From the entries below, reproduce exactly the line containing "This screenshot has height=419, width=477.", the line containing "Open the UFC icon shortcut", and every line in between, with nothing added.

◆ ◆ ◆ ◆

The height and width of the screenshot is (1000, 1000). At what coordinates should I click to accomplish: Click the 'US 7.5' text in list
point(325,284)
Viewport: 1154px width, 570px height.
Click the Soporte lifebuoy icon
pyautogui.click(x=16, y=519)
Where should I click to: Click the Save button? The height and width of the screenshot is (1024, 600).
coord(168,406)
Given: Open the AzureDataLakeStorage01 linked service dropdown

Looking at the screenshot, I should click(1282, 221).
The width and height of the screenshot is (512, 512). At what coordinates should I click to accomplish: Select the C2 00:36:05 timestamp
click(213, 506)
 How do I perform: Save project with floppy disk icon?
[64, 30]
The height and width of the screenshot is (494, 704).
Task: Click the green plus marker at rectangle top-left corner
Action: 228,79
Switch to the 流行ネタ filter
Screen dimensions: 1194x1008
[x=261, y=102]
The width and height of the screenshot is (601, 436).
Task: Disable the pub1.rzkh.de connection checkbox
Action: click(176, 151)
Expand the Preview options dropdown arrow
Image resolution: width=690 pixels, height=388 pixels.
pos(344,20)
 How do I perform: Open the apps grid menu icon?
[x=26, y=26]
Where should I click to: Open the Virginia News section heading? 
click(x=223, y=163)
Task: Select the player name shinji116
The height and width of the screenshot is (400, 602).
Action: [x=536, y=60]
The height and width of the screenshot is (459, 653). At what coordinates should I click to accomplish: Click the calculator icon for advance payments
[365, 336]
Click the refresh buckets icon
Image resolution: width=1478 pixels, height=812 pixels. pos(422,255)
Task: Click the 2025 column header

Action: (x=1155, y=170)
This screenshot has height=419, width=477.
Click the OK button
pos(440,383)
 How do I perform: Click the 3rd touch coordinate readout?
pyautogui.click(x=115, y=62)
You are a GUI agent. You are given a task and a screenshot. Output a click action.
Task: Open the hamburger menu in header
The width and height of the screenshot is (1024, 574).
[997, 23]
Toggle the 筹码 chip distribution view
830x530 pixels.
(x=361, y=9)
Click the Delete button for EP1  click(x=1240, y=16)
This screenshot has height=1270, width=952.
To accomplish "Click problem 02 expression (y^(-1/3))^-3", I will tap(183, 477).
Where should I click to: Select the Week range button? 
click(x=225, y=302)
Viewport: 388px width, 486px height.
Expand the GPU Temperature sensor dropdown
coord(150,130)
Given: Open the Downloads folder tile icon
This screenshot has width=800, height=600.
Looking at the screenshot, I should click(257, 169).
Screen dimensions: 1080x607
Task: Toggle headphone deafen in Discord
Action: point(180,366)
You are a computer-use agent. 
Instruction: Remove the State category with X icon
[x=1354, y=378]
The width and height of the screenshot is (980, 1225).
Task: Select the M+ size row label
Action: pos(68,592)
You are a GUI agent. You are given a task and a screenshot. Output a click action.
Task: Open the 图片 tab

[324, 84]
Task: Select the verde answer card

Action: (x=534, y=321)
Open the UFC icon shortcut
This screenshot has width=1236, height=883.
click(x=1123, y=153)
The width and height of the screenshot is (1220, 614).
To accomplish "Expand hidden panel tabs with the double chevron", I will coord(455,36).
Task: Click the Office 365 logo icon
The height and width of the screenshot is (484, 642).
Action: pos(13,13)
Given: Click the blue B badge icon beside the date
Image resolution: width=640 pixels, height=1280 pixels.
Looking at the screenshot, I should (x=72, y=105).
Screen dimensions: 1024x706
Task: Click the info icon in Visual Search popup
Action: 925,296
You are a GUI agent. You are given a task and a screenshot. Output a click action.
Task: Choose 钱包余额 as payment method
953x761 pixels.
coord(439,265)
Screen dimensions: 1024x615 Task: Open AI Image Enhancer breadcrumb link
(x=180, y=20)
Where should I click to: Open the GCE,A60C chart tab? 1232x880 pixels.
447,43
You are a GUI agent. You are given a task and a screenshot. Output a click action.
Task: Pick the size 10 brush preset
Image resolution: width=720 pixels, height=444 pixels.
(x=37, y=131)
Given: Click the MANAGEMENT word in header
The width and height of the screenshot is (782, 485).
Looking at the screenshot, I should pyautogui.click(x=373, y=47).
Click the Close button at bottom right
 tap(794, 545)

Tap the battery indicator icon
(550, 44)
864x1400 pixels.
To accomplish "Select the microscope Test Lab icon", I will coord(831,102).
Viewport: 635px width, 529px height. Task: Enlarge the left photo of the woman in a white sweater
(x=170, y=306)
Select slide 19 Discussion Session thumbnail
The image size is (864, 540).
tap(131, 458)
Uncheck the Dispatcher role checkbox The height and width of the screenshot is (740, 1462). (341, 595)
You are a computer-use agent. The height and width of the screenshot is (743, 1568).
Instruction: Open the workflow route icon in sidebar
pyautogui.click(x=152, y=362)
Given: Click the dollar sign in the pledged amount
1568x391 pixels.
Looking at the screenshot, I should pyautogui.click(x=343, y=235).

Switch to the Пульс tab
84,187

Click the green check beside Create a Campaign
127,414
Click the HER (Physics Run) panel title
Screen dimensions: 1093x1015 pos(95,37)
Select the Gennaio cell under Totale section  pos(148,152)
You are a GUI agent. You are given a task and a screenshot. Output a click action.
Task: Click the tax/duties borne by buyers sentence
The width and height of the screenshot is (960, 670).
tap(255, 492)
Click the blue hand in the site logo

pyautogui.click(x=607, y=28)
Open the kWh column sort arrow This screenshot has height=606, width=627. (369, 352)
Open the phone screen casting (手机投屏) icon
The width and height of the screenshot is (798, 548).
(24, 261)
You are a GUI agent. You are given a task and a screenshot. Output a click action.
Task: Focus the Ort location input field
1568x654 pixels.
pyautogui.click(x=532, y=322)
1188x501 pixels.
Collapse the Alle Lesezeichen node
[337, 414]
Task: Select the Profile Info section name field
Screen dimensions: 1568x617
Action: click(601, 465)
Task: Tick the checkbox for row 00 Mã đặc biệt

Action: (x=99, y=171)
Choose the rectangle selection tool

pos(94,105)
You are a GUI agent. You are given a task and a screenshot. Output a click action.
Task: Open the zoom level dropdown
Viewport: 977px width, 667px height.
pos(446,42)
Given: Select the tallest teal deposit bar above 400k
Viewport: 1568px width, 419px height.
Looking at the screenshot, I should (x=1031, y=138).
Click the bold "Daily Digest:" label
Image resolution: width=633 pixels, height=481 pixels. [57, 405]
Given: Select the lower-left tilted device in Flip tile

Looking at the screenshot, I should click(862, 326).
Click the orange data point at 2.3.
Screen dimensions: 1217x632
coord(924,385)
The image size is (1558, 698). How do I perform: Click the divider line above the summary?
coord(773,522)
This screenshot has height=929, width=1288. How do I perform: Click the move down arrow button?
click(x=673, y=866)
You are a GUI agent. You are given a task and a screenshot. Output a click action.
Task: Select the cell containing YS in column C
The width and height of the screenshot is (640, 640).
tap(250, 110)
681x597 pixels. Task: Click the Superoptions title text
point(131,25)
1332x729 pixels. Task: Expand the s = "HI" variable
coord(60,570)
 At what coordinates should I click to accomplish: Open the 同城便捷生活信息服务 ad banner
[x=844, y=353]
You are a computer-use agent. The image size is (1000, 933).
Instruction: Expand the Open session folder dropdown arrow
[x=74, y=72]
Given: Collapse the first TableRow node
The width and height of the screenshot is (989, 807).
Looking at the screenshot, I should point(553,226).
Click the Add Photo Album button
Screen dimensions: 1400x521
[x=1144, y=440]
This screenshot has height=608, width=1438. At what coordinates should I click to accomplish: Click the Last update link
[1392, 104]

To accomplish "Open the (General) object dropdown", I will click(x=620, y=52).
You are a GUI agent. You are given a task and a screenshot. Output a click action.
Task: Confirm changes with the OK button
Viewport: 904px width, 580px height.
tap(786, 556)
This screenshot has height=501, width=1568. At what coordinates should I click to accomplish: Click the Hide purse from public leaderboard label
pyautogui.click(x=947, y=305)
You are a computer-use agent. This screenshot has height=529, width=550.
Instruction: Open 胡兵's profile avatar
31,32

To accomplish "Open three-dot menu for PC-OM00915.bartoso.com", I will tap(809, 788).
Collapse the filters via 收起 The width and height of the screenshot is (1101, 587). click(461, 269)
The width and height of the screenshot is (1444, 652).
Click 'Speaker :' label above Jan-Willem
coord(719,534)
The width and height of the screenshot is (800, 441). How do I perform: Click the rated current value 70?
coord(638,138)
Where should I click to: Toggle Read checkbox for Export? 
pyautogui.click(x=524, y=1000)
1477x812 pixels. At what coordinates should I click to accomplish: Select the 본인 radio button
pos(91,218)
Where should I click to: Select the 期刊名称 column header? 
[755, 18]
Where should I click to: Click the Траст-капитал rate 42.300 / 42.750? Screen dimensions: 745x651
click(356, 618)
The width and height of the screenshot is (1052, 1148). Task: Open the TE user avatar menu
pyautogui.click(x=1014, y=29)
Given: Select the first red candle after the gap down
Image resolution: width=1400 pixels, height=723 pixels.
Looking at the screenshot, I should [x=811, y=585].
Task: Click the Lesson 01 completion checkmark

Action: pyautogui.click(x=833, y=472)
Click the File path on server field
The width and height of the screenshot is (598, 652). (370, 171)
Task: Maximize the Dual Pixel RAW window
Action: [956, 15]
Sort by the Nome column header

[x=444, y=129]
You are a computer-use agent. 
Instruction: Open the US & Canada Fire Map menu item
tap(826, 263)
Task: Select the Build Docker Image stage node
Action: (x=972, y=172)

◆ ◆ ◆ ◆

## RESULT OF THE TASK:
This screenshot has height=419, width=477.
Click the OK button
pos(440,383)
 How do I perform: Click the 3rd touch coordinate readout?
pyautogui.click(x=115, y=62)
You are a GUI agent. You are given a task and a screenshot. Output a click action.
Task: Open the hamburger menu in header
The width and height of the screenshot is (1024, 574).
[997, 23]
Toggle the 筹码 chip distribution view
830x530 pixels.
(x=361, y=9)
Click the Delete button for EP1  click(x=1240, y=16)
This screenshot has height=1270, width=952.
To accomplish "Click problem 02 expression (y^(-1/3))^-3", I will tap(183, 477).
Where should I click to: Select the Week range button? 
click(x=225, y=302)
Viewport: 388px width, 486px height.
Expand the GPU Temperature sensor dropdown
coord(150,130)
Given: Open the Downloads folder tile icon
This screenshot has width=800, height=600.
Looking at the screenshot, I should click(257, 169).
Screen dimensions: 1080x607
Task: Toggle headphone deafen in Discord
Action: point(180,366)
You are a computer-use agent. 
Instruction: Remove the State category with X icon
[x=1354, y=378]
The width and height of the screenshot is (980, 1225).
Task: Select the M+ size row label
Action: pos(68,592)
You are a GUI agent. You are given a task and a screenshot. Output a click action.
Task: Open the 图片 tab

[324, 84]
Task: Select the verde answer card

Action: (x=534, y=321)
Open the UFC icon shortcut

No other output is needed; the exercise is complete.